_Text to read_

•••••

4º. The flank march, from Dos Barrios to Santa Cruz, although intended to turn the French left, and gain Madrid, was a circuitous route of at least a hundred miles, and, as there were three rivers to cross, namely, the Tagus, the Tajuna, and Henares, only great rapidity could give a chance of success; but Areizaga was slow. So late as the 15th, he had passed the Tagus with only two divisions of infantry. Meanwhile the French moving on the inner circle, got between him and Madrid, and the moment one corps out of the three opposed to him approached, he recrossed the Tagus and concentrated again on the strong ground of Santa Cruz de la Zarza. The king by the way of Aranjuez had, however, already cut his line of retreat, and then Areizaga who, on the 10th, had shrunk from an action with Sebastiani, when the latter had only eight thousand men, now sought a battle, on the same ground with the king, who was at the head of thirty thousand; the first corps being also in full march upon the Spanish traces and distant only a few miles. Here it may be remarked that Victor, who was now to the eastward of the Spaniards, had been on the 9th to the westward at Yebenes and Mora, having moved in ten days, on a circle of a hundred and fifty miles, completely round this Spanish general, who pretended, to treat his adversaries, as if they were blind men.

5º. Baron Crossand, it is said, urged Areizaga to entrench himself in the mountains, to raise the peasantry, and to wait the effect of Albuquerque’s and Del Parque’s operations. If so, his military ideas do not seem of a higher order than Areizaga’s, and the proposal was but a repetition of Mr. Frere’s former plan for Albuquerque; a plan founded on the supposition, that the rich plains of La Mancha were rugged mountains. In taking a permanent position at Santa Cruz or Tarancon, Areizaga must have resigned all direct communication with Andalusia, and opened a fresh line of communication with Valencia, which would have been exposed to the third corps from Aragon. Yet without examining whether either the Spanish general or army were capable of such a difficult operation, as adopting an accidental line of operations, the advice, if given at all, was only given on the 18th, and on the 19th, the first corps, the fourth, the greatest part of the fifth, the reserve and the royal guards, forming a mass of more than fifty thousand fighting men, would have taught Areizaga that men and not mountains decide the fate of a battle. But in fact, there were no mountains to hold; between Zarza and the borders of Valencia, the whole country is one vast plain; and on the 18th, there was only the alternative of fighting the weakest of the two French armies, or of retreating by forced marches through La Mancha. The former was chosen, Areizaga’s army was destroyed, and in the battle he discovered no redeeming quality. His position was ill chosen, he made no use of his cavalry, his left wing never fired a shot, and when the men undismayed by the defeat of the right, demanded to be led into action, he commanded a retreat, and quitted the field himself at the moment when his presence was most wanted.

6º. The combinations of the French were methodical, well arranged, effectual, and it may seem misplaced, to do ought but commend movements so eminently successful. Yet the chances of war are manifold enough to justify the drawing attention to some points of this short campaign. Areizaga’s burst from the mountains was so unexpected and rapid, that it might well make his adversaries hesitate; and hence perhaps the reason why the first corps circled round the Spanish army, and was singly to have attacked the latter in front at Zarza, on the 19th; whereas, reinforced with the division of the fourth corps from Toledo, it might have fallen on the rear and flank from Mora a week before. That is, during the three days Areizaga remained at Dos Barrios, from whence Mora is only four hours march.

•••••

_Data shown_

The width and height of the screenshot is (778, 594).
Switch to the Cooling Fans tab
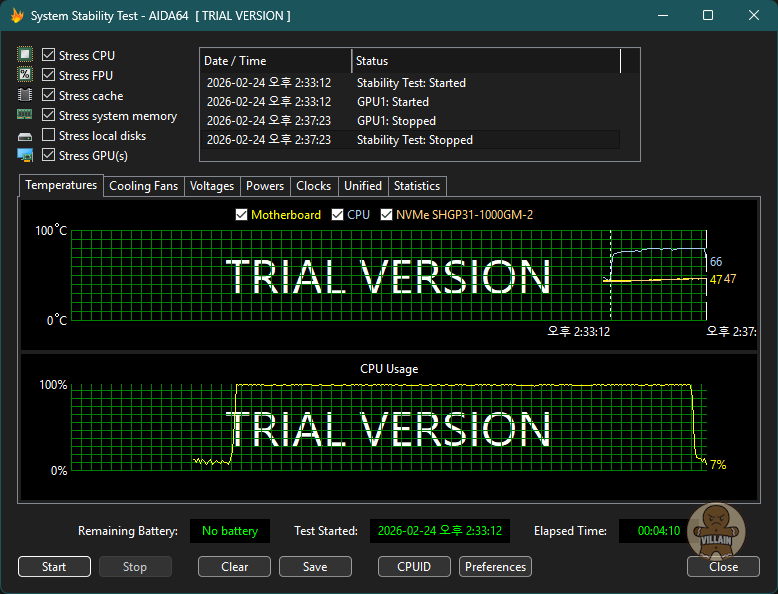pos(143,186)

•••••

_Job A_
In the campaign passage, which three rivers lay across the route of the flank march from Dos Barrios to Santa Cruz?
_Job B_
Please write out the stretch of the campaign passage from "6º. The combinations" through "four hours march.", substituting "systematic" for "methodical".
The material plays no part in what comes next.

_Correct result A_
The Tagus, the Tajuna, and the Henares.

_Correct result B_
6º. The combinations of the French were systematic, well arranged, effectual, and it may seem misplaced, to do ought but commend movements so eminently successful. Yet the chances of war are manifold enough to justify the drawing attention to some points of this short campaign. Areizaga’s burst from the mountains was so unexpected and rapid, that it might well make his adversaries hesitate; and hence perhaps the reason why the first corps circled round the Spanish army, and was singly to have attacked the latter in front at Zarza, on the 19th; whereas, reinforced with the division of the fourth corps from Toledo, it might have fallen on the rear and flank from Mora a week before. That is, during the three days Areizaga remained at Dos Barrios, from whence Mora is only four hours march.